4.6 A Skeptical Worry AnsweredFootnote 32

The result of objectivisation is an epistemic position sufficiently strong to allow informants to fittingly serve as sources of information on which people can reasonably draw for a variety of purposes. This calls for a very high quality of epistemic position. However, why not heighten the standard to a level that would satisfy everyone’s concerns?

The skeptical threat arises if we think that the role of knowledge attributions is to certify informants who are reliable enough to satisfy the demands of any inquirer whatsoever, including arbitrarily demanding inquirers. But the best conceptual strategy does not call for such a high standard. To insist upon this condition would exclude a vast number of cases where a particular informant is perfectly suitable for the purposes of many, perhaps most, inquirers. Our withholdings would suggest to others that these perfectly reliable informants do not have sufficiently good information on which we can base our beliefs and actions. But there is a clear benefit to treating such individuals as good informants if they are likely enough to be correct for our purposes: we do not always require our informants to have the highest quality of epistemic position.

According to our practical explication, the concept of knowledge is rooted in the social–epistemological need for pooling and sharing information, which generates a need to flag informants who can provide us with reliable information. The skeptical result runs against this approach because it would frustrate our communal epistemic practices. To deny knowledge to a potential informant would be to suggest that he is not in a strong enough epistemic position to appropriately contribute to the stock of information and beliefs on which others can draw for an indeterminate range of projects.

5 Concluding Remarks

The above considerations illustrate how a practical explication of our concept of knowledge provides support for contextualism about ‘knows’.Footnote 33 If the purpose of knowledge attributions is to flag informants that are reliable enough to satisfy our needs and interests, and if our needs and interests vary, then what it takes to be a reliable informant will change from context to context; thus we should expect that ‘knows’ and its cognates will also vary in order to serve that purpose.

This account is also profitable because it answers some important philosophical questions that contextualism qua semantic thesis leaves open, particularly why knowledge attributions are valuable, why ‘knows’ exhibits context-variability, and why this term enjoys such widespread use. Knowledge attributions are valuable and enjoy widespread use because they play a vital role in our cognitive economy, namely, they allow us to flag reliable informants. In addition, ‘knows’ displays context-variability because the standard required to count as an informant reliable enough to satisfy an inquirer’s needs or interests will depend on what those needs or interests are.

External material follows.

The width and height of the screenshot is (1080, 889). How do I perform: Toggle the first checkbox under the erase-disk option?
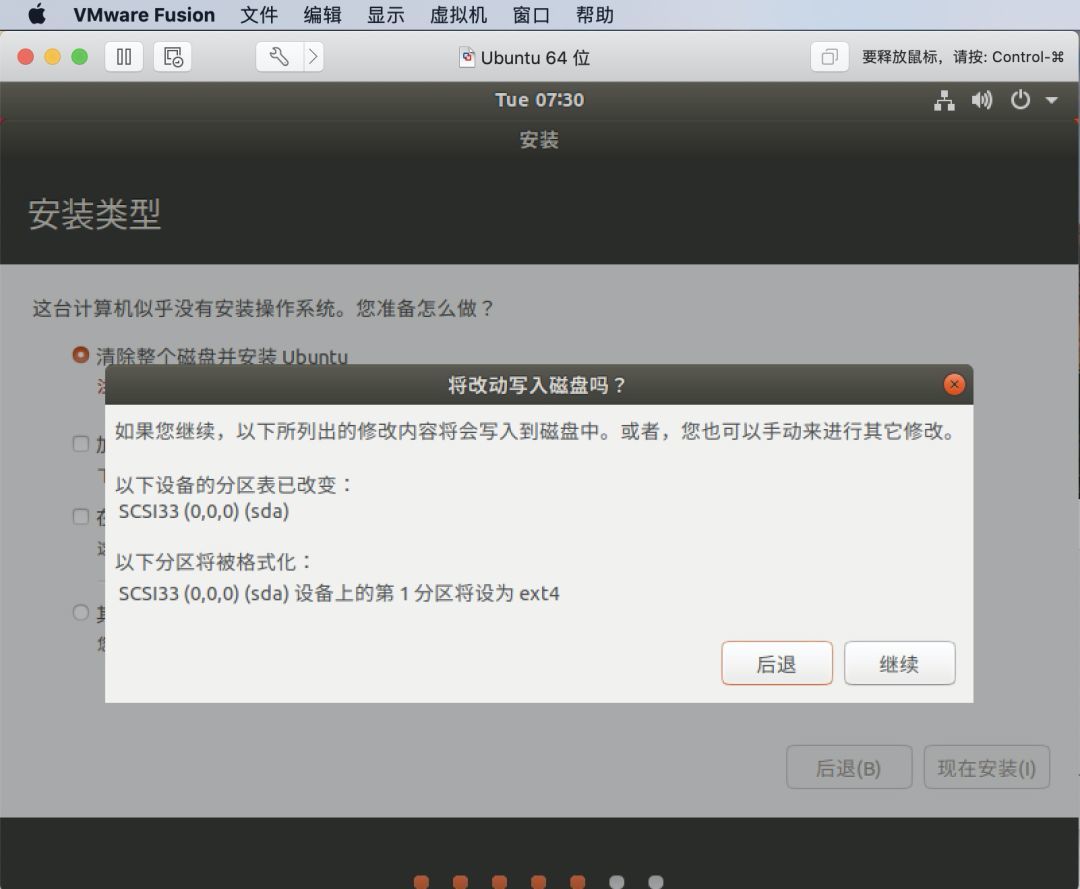click(81, 443)

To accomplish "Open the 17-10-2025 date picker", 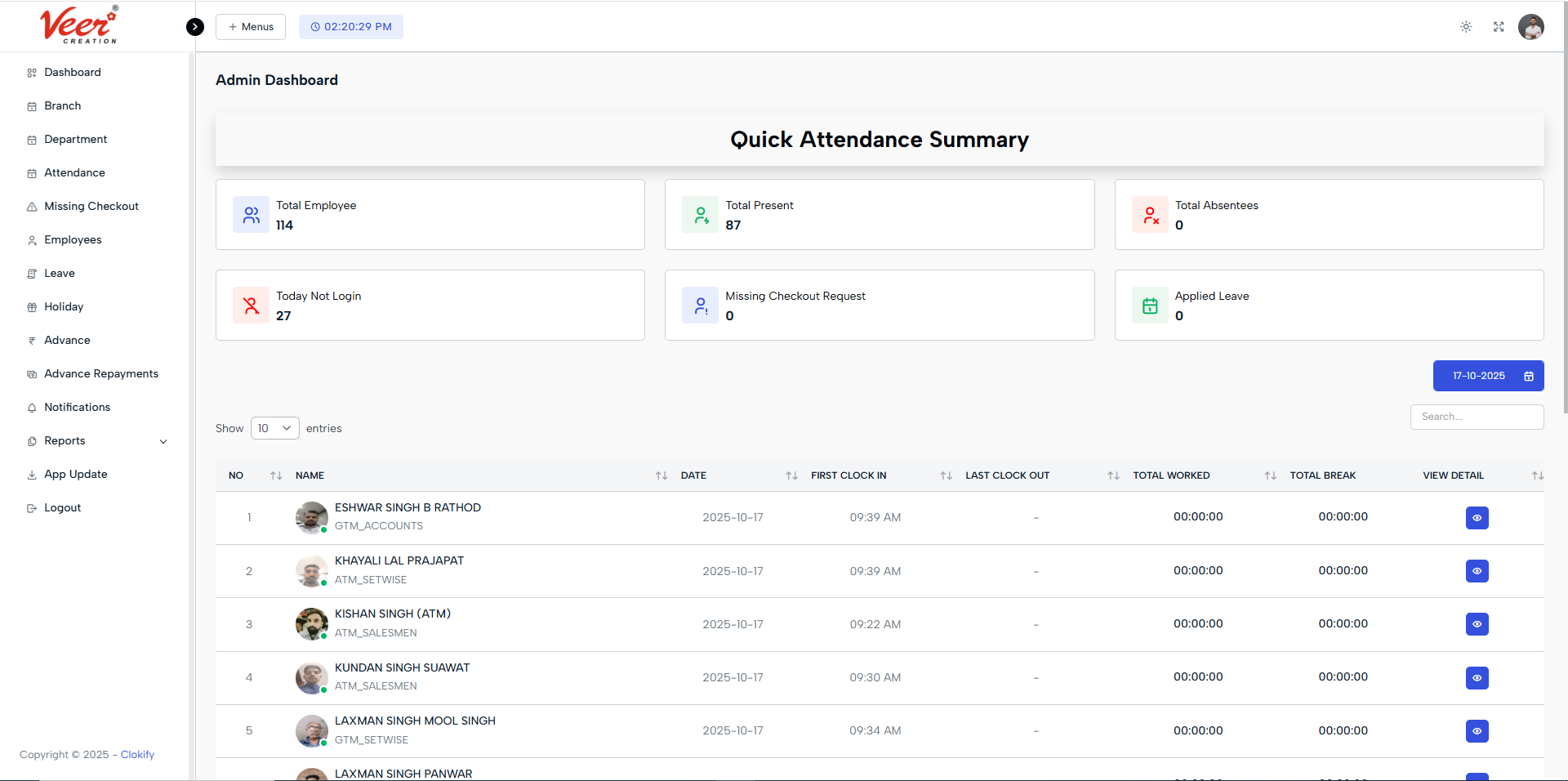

My view is also attractive because it honors some insights of SSI and explains the appeal of insensitive invariantism within one unified account that is motivated by a plausible story about the purpose of knowledge attributions.

Finally, nothing about my approach rules out the usual methodology on which contextualists and other epistemologists rely. It is a common methodological practice in epistemology to consult our intuitions about possible cases, as well as consult the linguistic data regarding actual language use. According to Greco, with whom I agree, “this sort of methodology has made for a number of interesting arguments and important insights” (2008: 423). It is therefore desirable that my approach can supplement this methodology.